Interrupt called same for FALLING and CHANGE

Hello,

Have a weird one, and it's probably just me being dumb. I have a cup anemometer w/a reed switch (it's purchased, and I'm not going to hack it for a hall sensor). Anyway, if I just hook this to a meter, I can see the switch closing twice for every rotation. The switch is extremely bouncy. I have it on an interrupt handler and am debouncing there, I've checked in the interrupt handler that the last time it was called is at least 20ms from the last time we counted a state change. If I move that to 100ms, I don't get any difference, so 20 should be fine for now.
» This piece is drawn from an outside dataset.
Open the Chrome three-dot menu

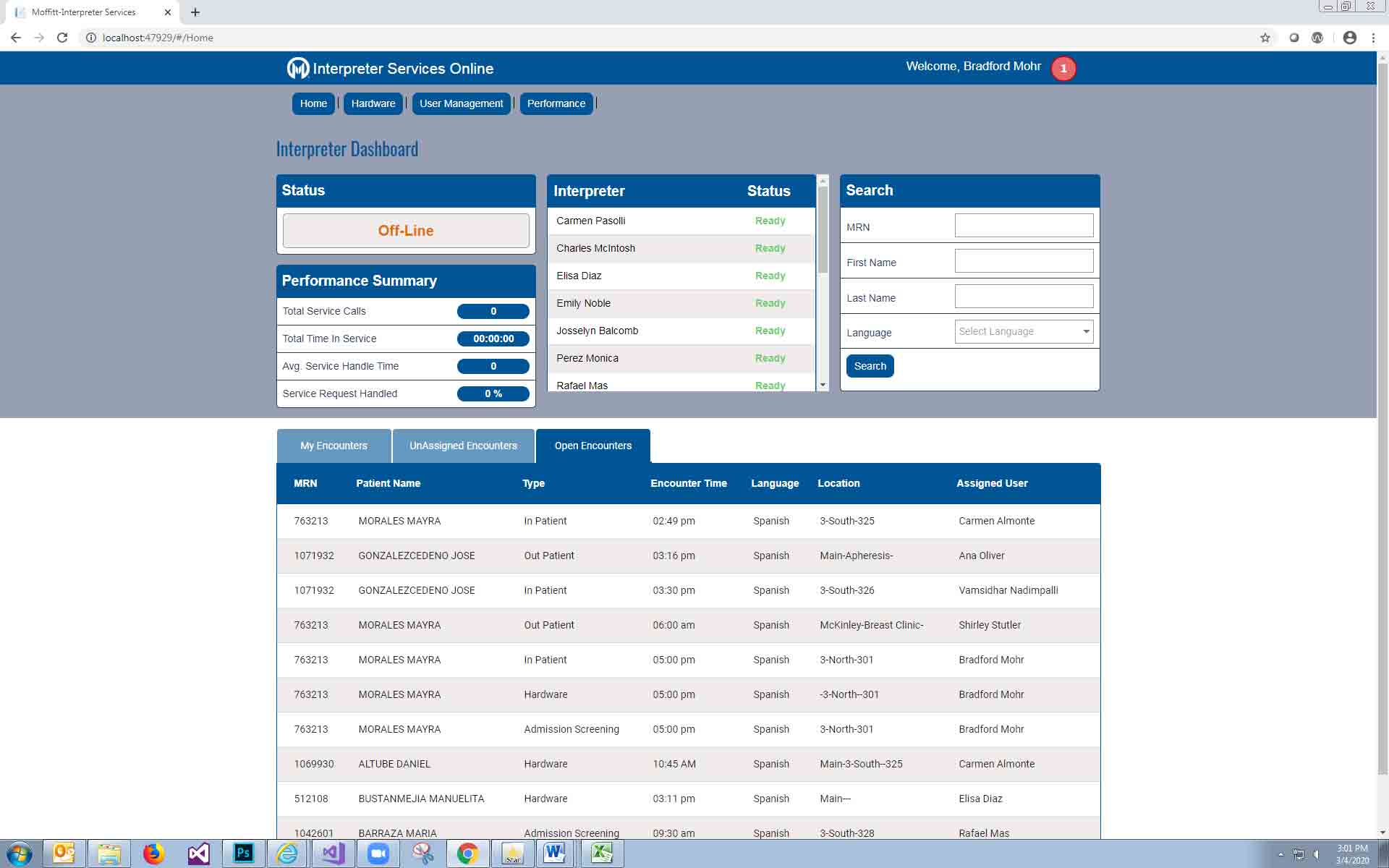[x=1373, y=38]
Anyway, for every rotation using the FALLING param to my attachInterrupt, I get 4 increments. That's odd to me as I'd expect 2 falling edges if the switch contacts twice. If I mod my call to make it interrupt on CHANGE, I get the same amount, 4....that makes more sense, as I'd have two rising edges and two falling edges. What am I missing (cause I'm sure there's something :o).

Thanks as always.

Depending on how fast the anemometer rotates in the air speeds you're measuring the debounce delay could be getting in the way of correctly catching each rotation. 100ms twice a rotation is only 300 RPM. I had problems with a much slower rotating device with a reed switch, it theoretically closed once a rotation, but due to the magnet's positioning would sometimes flag twice close together, add that to the bounce and it got really confusing as too what was a contact and what wasn't. Putting a slow hardware debounce (R-C) system on it cured it completely.

Thanks for the reply. I may have to get a cap and give that a try.

I would think the debounce delay though would make it miss legit changes, not multiply what's expected. This isn't measuring anything yet though...it's literally just me spinning it once around with my hand at a slow enough speed to know that it doesn't spin more than once, and it counts 4 falling edges. It's very consistent, it's just twice what I think it should be. I guess the CHANGE version of my interrupt seems to be doing what I think it should, so I think I can use that and divide by 2....hmmm....

The switch bounces both as it opens and as it closes. The bouncing causes the falling edges. Therefore you will get falling edges both as the switch opens and closes.

So two falling edges for every change is inevitable? I could almost see that being true. The debounce example uses digitalRead in loop(), something I can't do in an interrupt handler.

The debounce example uses digitalRead in loop(), something I can't do in an interrupt handler.

Why can't you call digitalRead() in the ISR? It's fast enough.

You're right and I don't know why I thought I couldn't. This seems to count properly. If a do a digitalRead in the isr and only count if that's high (so it's on its way down), that seems to do it. THANKS!